Bromine is an element in group 7 it has 2 isotopes 79 BR and 81br that naturally occur in roughly equally proportions complete a mass spectrum graph which has relative abundance against mass/ charge ratio and you have to explain the number location and proportion of your peaks

Reply 1

UtterlyUseless69

Original post by Borana34

What have you tried so far?

Hint if you don’t know where to start

Reply 2

Borana34

79x2 and 81x2 and then finding relative abundance both of them at about 50%and I don't know what to do more

Reply 3

Borana34

Original post by Borana34

79x2 and 81x2 and then finding relative abundance both of them at about 50%and I don't know what to do more

Plus I don't have an idea how to do the graph

Reply 4

charco

Study Forum Helper

Original post by Borana34

79x2 and 81x2 and then finding relative abundance both of them at about 50%and I don't know what to do more

Don't forget that there are also ⁷⁹Br⁸¹Br molecules that are statistically twice as likely

Reply 5

Borana34

Oh yeah thanks completely forgot about them

Reply 6

UtterlyUseless69

Original post by Borana34

Plus I don't have an idea how to do the graph

On the x-axis, you plot the m/z values and on the y-axis, you plot the intensities.

Of course, there isn’t really a way as such to put an exact number on what the intensities are, but you can use the probability calculations from GCSE maths to work out the ratios.

They’ve told you that the proportions of each isotope are roughly equal, which implies each one accounts for 50% of all bromine atoms, since there are two isotopes.
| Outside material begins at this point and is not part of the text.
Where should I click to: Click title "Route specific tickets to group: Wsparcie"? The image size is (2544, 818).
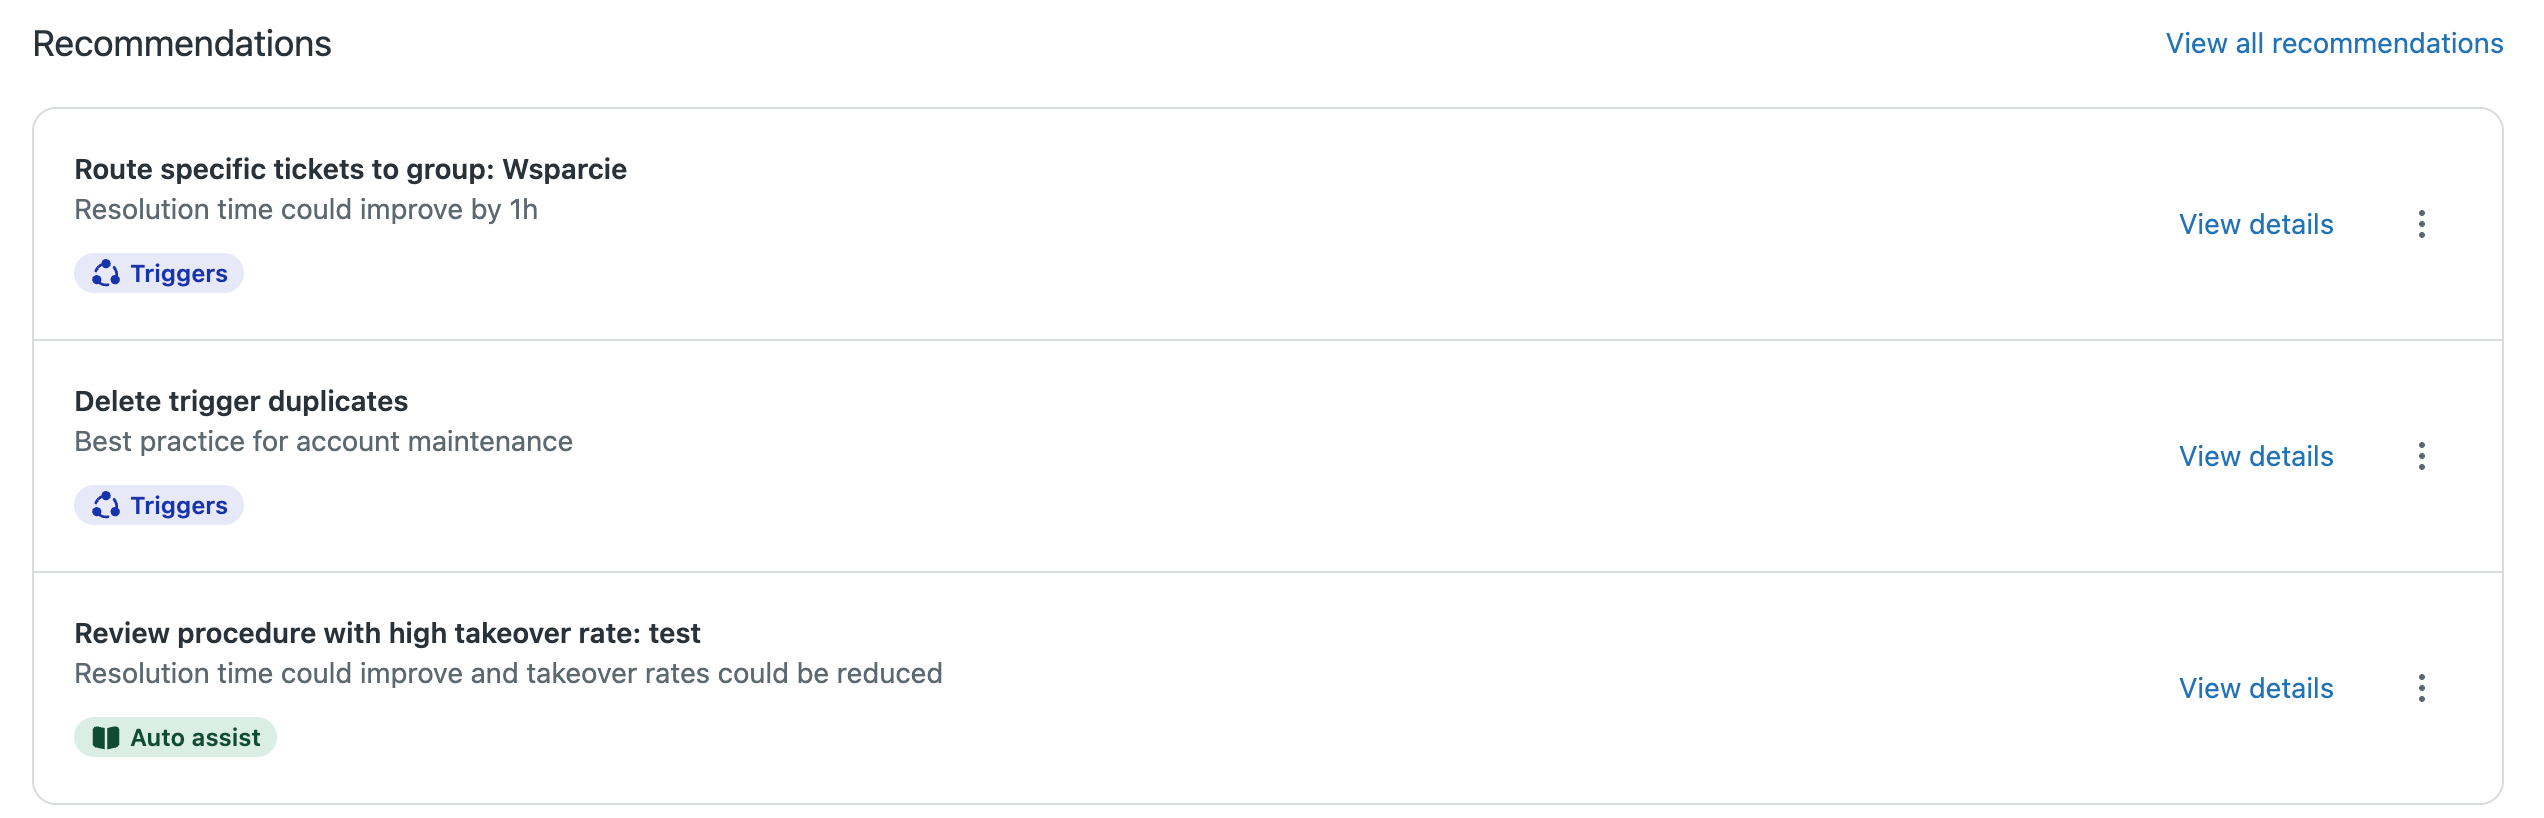pos(350,169)

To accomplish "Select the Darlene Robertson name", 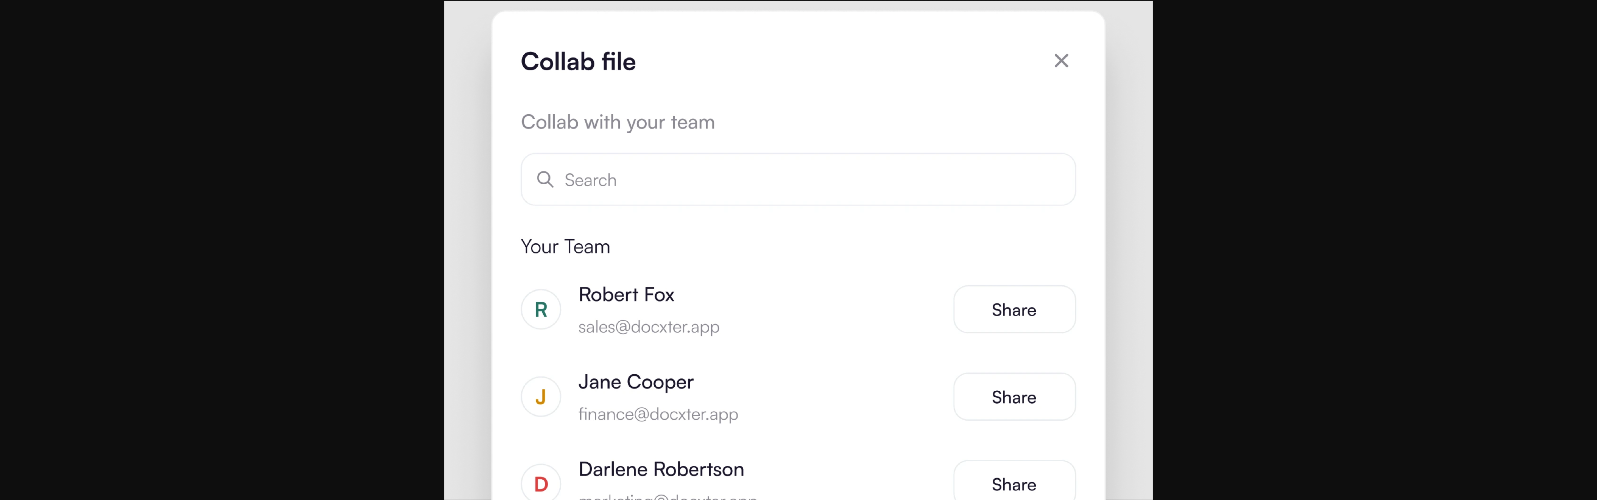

You could also express the probabilities as decimals (i.e 50% = 0.5), which will probably make the next bit easier.

As such, how would you find the probability that two bromine atoms are 79Br?

(edited 1 year ago)

Reply 7

UtterlyUseless69

Original post by Borana34

79x2 and 81x2 and then finding relative abundance both of them at about 50%and I don't know what to do more

Yes, and as Charco has pointed out, you also have 79Br-81Br, too.

So what would the Mr values for (79Br)2, 79Br-81Br and (81Br)2 be?

Because this is A level (or at least presumed to be), you work under the assumption that the ions have charges of +1 and so the m/z ratios are the Mr values.

(edited 1 year ago)

Reply 8

Borana34

So it's 158,162,and two 160s so it's double

Reply 9

UtterlyUseless69

Original post by Borana34

So it's 158,162,and two 160s so it's double

Yeah, you would have peaks at m/z = 158 and m/z = 162 of equal heights and one peak at m/z = 160 that is twice the height of either.

It’s also probably worth mentioning that there is a small degree of fragmentation, so you will also have two (small) peaks of equal height at m/z = 79 and m/z = 81.